‘That Championship Season’

Foul ball: The cast of That Championship Season.Photo: Susan Cook

Another revival comes up short: Jason Miller’s That Championship Season. It’s about the twentieth annual reunion of a prize-winning small-town high-school basketball team at the house of their coach, a ritual attended by only four of the five. George, the town’s smug mayor, is up against a strong candidate in his bid for re-election; James, the junior-high-school principal and his campaign manager, secretly harbors higher aspirations; James’s brother, Tom, the town drunk, has seen a bit of the world and enjoys needling the others with not inapposite sarcasm; Phil, who inherited his father’s strip mines and is the town nabob, plays around with the women, not least the mayor’s wife.

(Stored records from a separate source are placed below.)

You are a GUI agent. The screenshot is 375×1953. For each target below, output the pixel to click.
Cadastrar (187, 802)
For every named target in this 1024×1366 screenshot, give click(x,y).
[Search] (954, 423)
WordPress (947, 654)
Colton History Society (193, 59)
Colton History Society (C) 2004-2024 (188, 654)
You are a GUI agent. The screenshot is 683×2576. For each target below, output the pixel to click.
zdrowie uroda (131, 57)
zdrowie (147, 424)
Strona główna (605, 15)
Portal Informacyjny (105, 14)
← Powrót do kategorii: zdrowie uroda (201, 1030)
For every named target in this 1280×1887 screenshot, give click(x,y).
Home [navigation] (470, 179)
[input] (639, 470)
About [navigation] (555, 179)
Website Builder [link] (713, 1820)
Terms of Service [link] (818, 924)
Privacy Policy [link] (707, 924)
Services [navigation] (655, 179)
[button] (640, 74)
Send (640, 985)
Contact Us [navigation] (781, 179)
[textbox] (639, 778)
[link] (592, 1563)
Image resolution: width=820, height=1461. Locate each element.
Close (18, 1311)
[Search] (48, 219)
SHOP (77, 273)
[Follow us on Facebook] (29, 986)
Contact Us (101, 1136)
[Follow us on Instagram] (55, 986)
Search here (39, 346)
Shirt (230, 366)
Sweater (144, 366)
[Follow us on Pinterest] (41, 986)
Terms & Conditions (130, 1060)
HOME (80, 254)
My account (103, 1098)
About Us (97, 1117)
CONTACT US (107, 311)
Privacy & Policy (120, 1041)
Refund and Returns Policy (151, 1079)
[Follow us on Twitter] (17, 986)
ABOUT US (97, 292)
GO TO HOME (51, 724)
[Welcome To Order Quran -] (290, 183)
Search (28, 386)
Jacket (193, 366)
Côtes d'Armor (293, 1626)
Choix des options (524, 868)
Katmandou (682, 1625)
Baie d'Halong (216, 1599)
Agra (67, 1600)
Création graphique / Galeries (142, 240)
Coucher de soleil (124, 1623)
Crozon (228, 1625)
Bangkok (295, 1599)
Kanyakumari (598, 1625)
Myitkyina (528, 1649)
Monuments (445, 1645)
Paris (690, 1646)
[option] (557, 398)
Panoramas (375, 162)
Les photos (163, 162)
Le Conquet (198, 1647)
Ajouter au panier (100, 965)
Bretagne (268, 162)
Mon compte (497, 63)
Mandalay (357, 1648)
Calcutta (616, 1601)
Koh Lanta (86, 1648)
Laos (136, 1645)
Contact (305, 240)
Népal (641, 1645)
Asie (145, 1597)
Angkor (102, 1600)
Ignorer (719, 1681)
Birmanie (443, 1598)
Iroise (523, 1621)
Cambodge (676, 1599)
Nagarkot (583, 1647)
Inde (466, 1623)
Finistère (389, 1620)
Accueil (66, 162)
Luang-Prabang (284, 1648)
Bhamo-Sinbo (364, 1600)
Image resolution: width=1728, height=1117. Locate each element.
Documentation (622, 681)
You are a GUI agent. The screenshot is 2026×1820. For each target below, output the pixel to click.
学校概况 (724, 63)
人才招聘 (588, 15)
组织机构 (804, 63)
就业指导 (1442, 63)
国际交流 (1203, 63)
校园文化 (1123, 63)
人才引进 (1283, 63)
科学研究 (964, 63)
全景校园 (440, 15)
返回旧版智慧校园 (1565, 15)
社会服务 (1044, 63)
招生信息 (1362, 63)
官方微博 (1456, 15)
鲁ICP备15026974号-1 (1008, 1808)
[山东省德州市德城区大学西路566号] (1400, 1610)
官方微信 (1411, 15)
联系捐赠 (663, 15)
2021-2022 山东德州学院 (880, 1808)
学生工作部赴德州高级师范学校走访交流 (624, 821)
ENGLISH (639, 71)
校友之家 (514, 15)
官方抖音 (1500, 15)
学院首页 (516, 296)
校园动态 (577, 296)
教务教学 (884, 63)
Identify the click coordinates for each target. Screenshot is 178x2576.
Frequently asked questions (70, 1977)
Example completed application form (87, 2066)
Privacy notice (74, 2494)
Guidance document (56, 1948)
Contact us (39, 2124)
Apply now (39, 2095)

Martin, the missing teammate, abstains because he is most aware of the shoddy tricks by which the coach won that silver cup with their names on it, proudly displayed on his coffee table. Coach (he has no other name) is a petit bourgeois full of quasi-philosophical bluster, still trying to run his overgrown but undermatured boys. Beneath his bluff exterior, he is a narrow-minded reactionary with merely some financial success.

The play was impressive in 1972, when we had only one idiotic war instead of one around every corner and presidential scandals seemed safely buried with Warren Harding. So Jason Miller’s exposé of down-home corruption had real punch as it aptly blended Lillian Hellman and William Inge. At the time, I wrote of Miller: “An author who can be both surgically probing and charitable, both muckraking and forgiving, performs that marriage of incisiveness and generosity from which truths are born.”

The 1972 play feels in 1999 like our twenty-seventh reunion with petty sinners whose sins have shrunk further. They have only gambled away morally a puny trophy, a mere paper cup compared to the cup of iniquities our politics keep forcing down our throats. Things are not helped by Scott Ellis’s homogenizing direction or the cast that, though highly capable, is not quite up to the original one. Still, there are fine performances from Michael O’Keefe, Ray Baker, Dylan Baker, and Dennis Boutsikaris. The usually excellent James Gammon, however, lacks that demonic extra something that made Richard A. Dysart, as the coach, so powerful back then.